With the OS and the CPS connected, and the CPS reset, I restarted the motor and it was back to running really rough. With it running, I disconnected the OS and the motor smoothed out some, but not as smooth as it was prior to resetting the CPS and with the OS disconnected/CPS connected.

I shut the motor off and let it sit for a bit, then tried restarting it with the OP disconnected/CPS connected. The motor ran much smoother than before, but slightly rougher than it should.

It seems as though doing the CPS reset made it run slightly rougher than the smoothest point we had it, but MUCH better than it was when we first started.

At this point, I'm kind of thinking that the OS is the culprit. Given what we know, does this seem likely to you guys? If so, does this 100% mean that a new pump is in order, or is it possible to replace the OS itself? I see confliction information on the OS replacement online and don't know what to believe based on my internet search.
 
IP is most likely out of time like @Paveltolz mentioned. when you said it ran off the OPs without the CPS smooth and then started to shake rattle and roll as before, I believe the IP is out of time. connect everything back up and use the tech2 to clear the codes. go into the timing setup and look at the actual injection timing. with the engine running you want to see a close as possible to 3.5 degrees. it might be bouncing around a bit, but look for where it stays at the most.

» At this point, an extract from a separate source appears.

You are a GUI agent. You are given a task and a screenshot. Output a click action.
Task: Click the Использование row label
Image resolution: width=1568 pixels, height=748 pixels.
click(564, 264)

loosen the IP mounting bolts and follow @Paveltolz post for which direction to rotate the IP. remember not to rotate too much. a hairs width of movement is about 2-3 degrees.

Thank you! I forgot to mention that I did set the IP timing correctly, but it doesn't make any difference in the crazy shakiness of the motor.
 
Sounds like a bad IP. disconnecting the Optic sensor when running should immediately kill the engine I would contact the company and see what they can do for you, but let others chime in and verify / discredit my observation.